Could you reproduce the listing below word for word, keeping every line in its original order?

Records in a dataset:

================

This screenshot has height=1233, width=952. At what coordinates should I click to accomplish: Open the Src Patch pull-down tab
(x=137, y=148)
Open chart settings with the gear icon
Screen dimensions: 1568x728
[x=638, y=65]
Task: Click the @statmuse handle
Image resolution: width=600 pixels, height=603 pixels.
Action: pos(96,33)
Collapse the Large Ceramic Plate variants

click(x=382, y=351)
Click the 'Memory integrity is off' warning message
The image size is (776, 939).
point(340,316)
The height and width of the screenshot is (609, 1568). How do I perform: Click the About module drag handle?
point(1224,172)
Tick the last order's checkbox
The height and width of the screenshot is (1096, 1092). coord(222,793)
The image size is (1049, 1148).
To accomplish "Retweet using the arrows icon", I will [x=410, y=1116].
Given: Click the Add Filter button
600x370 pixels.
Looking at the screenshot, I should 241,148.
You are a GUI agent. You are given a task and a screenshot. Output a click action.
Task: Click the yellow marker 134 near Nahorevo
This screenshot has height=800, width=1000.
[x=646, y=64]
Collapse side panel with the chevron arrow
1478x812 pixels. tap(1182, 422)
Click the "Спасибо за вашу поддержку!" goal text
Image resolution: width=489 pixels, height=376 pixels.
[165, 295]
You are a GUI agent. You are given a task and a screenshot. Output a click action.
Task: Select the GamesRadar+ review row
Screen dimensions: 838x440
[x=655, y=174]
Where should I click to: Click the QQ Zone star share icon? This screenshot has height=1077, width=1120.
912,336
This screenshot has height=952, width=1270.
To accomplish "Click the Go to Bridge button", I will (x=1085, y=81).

================

| RESPONSE BELOW |
This screenshot has height=1233, width=952. At what coordinates should I click to accomplish: Open the Src Patch pull-down tab
(x=137, y=148)
Open chart settings with the gear icon
Screen dimensions: 1568x728
[x=638, y=65]
Task: Click the @statmuse handle
Image resolution: width=600 pixels, height=603 pixels.
Action: pos(96,33)
Collapse the Large Ceramic Plate variants

click(x=382, y=351)
Click the 'Memory integrity is off' warning message
The image size is (776, 939).
point(340,316)
The height and width of the screenshot is (609, 1568). How do I perform: Click the About module drag handle?
point(1224,172)
Tick the last order's checkbox
The height and width of the screenshot is (1096, 1092). coord(222,793)
The image size is (1049, 1148).
To accomplish "Retweet using the arrows icon", I will [x=410, y=1116].
Given: Click the Add Filter button
600x370 pixels.
Looking at the screenshot, I should 241,148.
You are a GUI agent. You are given a task and a screenshot. Output a click action.
Task: Click the yellow marker 134 near Nahorevo
This screenshot has height=800, width=1000.
[x=646, y=64]
Collapse side panel with the chevron arrow
1478x812 pixels. tap(1182, 422)
Click the "Спасибо за вашу поддержку!" goal text
Image resolution: width=489 pixels, height=376 pixels.
[165, 295]
You are a GUI agent. You are given a task and a screenshot. Output a click action.
Task: Select the GamesRadar+ review row
Screen dimensions: 838x440
[x=655, y=174]
Where should I click to: Click the QQ Zone star share icon? This screenshot has height=1077, width=1120.
912,336
This screenshot has height=952, width=1270.
To accomplish "Click the Go to Bridge button", I will (x=1085, y=81).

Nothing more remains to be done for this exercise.